Asian Para Games: Indonesian judoka out after 'wanting to break' rule by wearing hijab
Callistasia Anggun Wijaya
The Jakarta Post
Indonesia’s ambition to collect as many medals as it can has been ironically tainted by the failure of several para athletes to compete, because of the national team’s lack of understanding of rules and regulations. The National Paralympics Committee (NPC) and the Indonesian Asian Para Games Organizing Committee (INAPGOC) have admitted such recklessness.
On Monday, visually impaired Indonesian judoka Miftahul Jannah was disqualified from the competition after she refused to take off her hijab, since head coverings may not be worn during competitions, according to International Judo Federation (IJF) regulations.
While other martial arts, such as karate and taekwondo, allow Muslim female athletes to wear a special hijab during a competition, judo does not. IJF Refereeing Rules Article 4 Number 4 says that the head of the judoka shall not be covered, except for bandaging of a medical nature.
Miftahul’s coach, Ahmad Bahar, said he had been aware of the regulation and therefore had lobbied the Games organizer to let Miftahul wear her hijab, but to no avail. The organizer, represented by the International Blind Sports Federation (IBSA), refused to grant the request, referring to the prevailing IJF rules.
“We have tried our best to accommodate Miftah’s principle [to wear a hijab while competing], but we have to respect IJF rules,” Ahmad told a press conference on Tuesday.
He said he hoped in the future the IJF could adjust its rules by letting Muslim female athletes wear special hijab, for instance ones made of rubber. The hijab would still cover the athletes’ hair but not their necks, Ahmad said.
However, Ahmad was tight-lipped when asked further about his efforts to negotiate the rules or look for alternatives to the hijab during the period of preparation for the Games.
Meanwhile, Miftahul said she knew about the IJF rule but had insisted on wearing her hijab while fighting.
“I want to break that [rule]. I want to challenge the rule, because I want to stick to my principle,” she said.
When asked about her future career, Miftahul said she would not stop being an athlete who fights for her country, so she would switch to chess, a game she has excelled at since she was a child.
Miftahul said she decided to commit to the change because she refused to compete as a judoka without a hijab.
Youth and Sports Minister Imam Nahrawi said he appreciated Miftahul’s motive. He said the ministry would follow up the case and suggest that the judo federation relax the rules to let Muslim women wear a hijab that is safe to be worn during the competition.
Imam added the ministry would assess the incident to prevent something similar from happening in the future.
“Next time, before competing, we have to know about the detailed results of technical meetings and the rules so that we won’t disappoint the athletes and people who want to see them competing,” Imam said.
That was the second incident in which a judoka was banned because of wearing a head cover, after the 2012 London Summer Olympics, Imam said.
During the Olympics, judoka Wojdan Shaherkani from Saudi Arabia was banned from wearing a head scarf during the competition, much to her dismay.
After a negotiation conducted by her father and the committee, she was allowed to compete wearing a tight-fitting, cap-style covering.
Commenting on this, NPC chief Senny Marbun noted that the ban should not be viewed as an act of discrimination, as any type of head cover was prohibited because of safety concerns.
Some judo maneuvers might choke an athlete wearing a head cover, in this case, a hijab, he said.
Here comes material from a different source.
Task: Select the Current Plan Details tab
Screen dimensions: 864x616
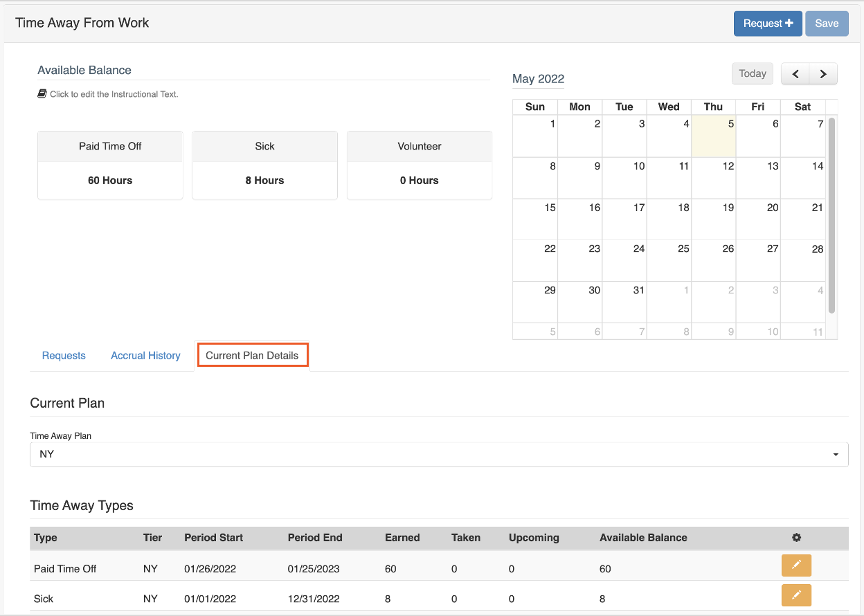Action: [x=252, y=356]
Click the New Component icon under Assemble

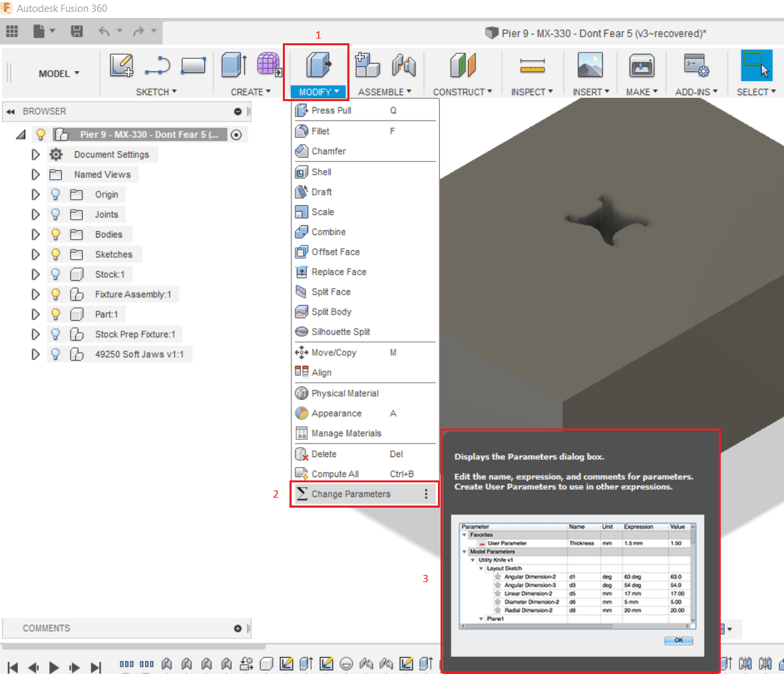(x=368, y=65)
The risk could be twice as high in this case, since the athletes competing in the Para Games had visual impairments, he said.
In another disappointment on Monday, the Indonesian men’s para swimming team failed to compete in the 4x100 relay because the manager had forgotten to register the team before the game.
Team coach Handoko Purnomo admitted the mistake, adding that INAPGOC had set strict rules about the registration process.
The error happened because the team had focused on registering two swimmers that had yet to be included on the list of athletes to compete that day.
“We faced [such] problems registering those two swimmers that we were late to register the relay team […]; we forget to register them, as we were occupied with that problem,” Handoko said on Monday.
INAPGOC promised a thorough evaluation of all sports to prevent similar incidents in the future.